> Tasks for this exercise
1. In the case discussion of multiple myeloma, what percentage of multiple myeloma cases are brought to attention by anemia discovered on routine laboratory investigation?
2. Write the next part of the case discussion of multiple myeloma, picking up after its final sentence.

=== Text ===

An early clue in the diagnosis was the patient’s large gamma gap and concurrent anemia. Gamma gap, calculated by subtracting serum albumin from serum total protein, is so named because it often reflects an elevated gamma globulin concentration. However, it actually reflects all nonalbumin serum protein. A gamma gap larger than 3.1 g/dL is an independent risk factor for death⁴ and may be associated with infection, autoimmunity, and malignancy. Although there are no screening guidelines for multiple myeloma, 73% of cases are brought to attention by anemia discovered on routine laboratory investigation.⁵ This patient’s lack of prior medical care likely contributed to his atypical presentation. Screening colonoscopy, recommended at age 50, might have identified his rectal cancer at an earlier stage.

The patient’s anemia was likely secondary to GI hemorrhage and bone marrow suppression. His hematochezia might have been partly related to the pathophysiologic interaction of paraproteins with platelets, coagulation factors, and blood vessels.⁶ Amyloidosis of the GI tract is seen in 8% of AL amyloidosis⁷ and most frequently manifests as gastrointestinal bleeding, which is thought to be due to ischemia, vascular friability, or mucosal lesions. It less commonly presents as malabsorption or dysmotility.⁸ Although gastrointestinal amyloid is not typically associated with radiologic abnormalities, occasionally it may cause luminal wall thickening, adenopathy, and inflammatory stranding.⁹ The gold standard for diagnosis is tissue biopsy. However, presence of amyloidosis does not change the overall treatment strategy for multiple myeloma.

An interesting feature of this case is the development of HVS, which typically manifests with mucosal bleeding, blurred vision, and headache.¹⁰ HVS can be diagnosed on retinal examination with findings of venous tortuosity, dilatation, and intraretinal hemorrhage, as occurred in this case,¹¹ and is confirmed with serum viscosity measurement. The first evidence of HVS in this case might have been the spontaneous echo contrast, or “smoke,” detected on echocardiogram. Spontaneous echo contrast represents increased RBC aggregation, from interaction of RBCs and plasma proteins, at low shear rates,¹² and is associated with conditions that result in left atrial stasis, such as atrial arrhythmias and mitral stenosis. This patient did not have valvular pathology or arrhythmia, and thus the “smoke” likely reflected HVS.

=== Data ===

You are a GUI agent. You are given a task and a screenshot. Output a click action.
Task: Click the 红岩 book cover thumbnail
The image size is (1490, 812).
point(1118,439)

===

> Answers to the exercise
1. 73%

2.
Of the paraproteinemias, Waldenström’s macroglobulinemia is most often associated with HVS, likely because of the pentameric structure of IgM¹³ and the consequential large size that predisposes to vascular occlusion. Whereas HVS can occur with IgM levels as low as 3 g/dL, it typically does not occur with IgG concentrations under 15 g/dL. This patient presented with an IgG level of 8 g/dL and developed HVS symptoms only after multiple packed RBC transfusions. Elevated IgG level likely made him susceptible to HVS, which ultimately was precipitated by blood transfusion. Therefore, this patient’s initial chest pain most likely was caused by demand cardiac ischemia secondary to anemia, whereas his subsequent, posttransfusion chest pain likely resulted from hyperviscosity angina. Hyperviscosity angina—cardiac ischemia resulting from poor coronary perfusion caused by hyperviscous blood—has been described in polycythemia and connective tissue disorders.^14,15 To our knowledge, however, hyperviscosity angina has not been reported in patients with multiple myeloma. Treatment of hyperviscosity with end-organ damage typically consists of plasmapheresis, but this patient was started on urgent chemotherapy, and his symptoms improved. Untreated HVS can lead to end-organ ischemia and death.

This patient had a multitude of seemingly disparate symptoms and abnormalities that ultimately were united in a diagnosis of IgG κ multiple myeloma. Subsequently diagnosed rectal adenocarcinoma may have led to ongoing blood loss, which worsened the anemia, but had no evident relation to the primary diagnosis of multiple myeloma. This case exemplifies the fact that HVS is a rare but important iatrogenic complication of multiple myeloma treated with blood transfusion. As this patient’s hospital course progressed, the plot, and his blood, thickened.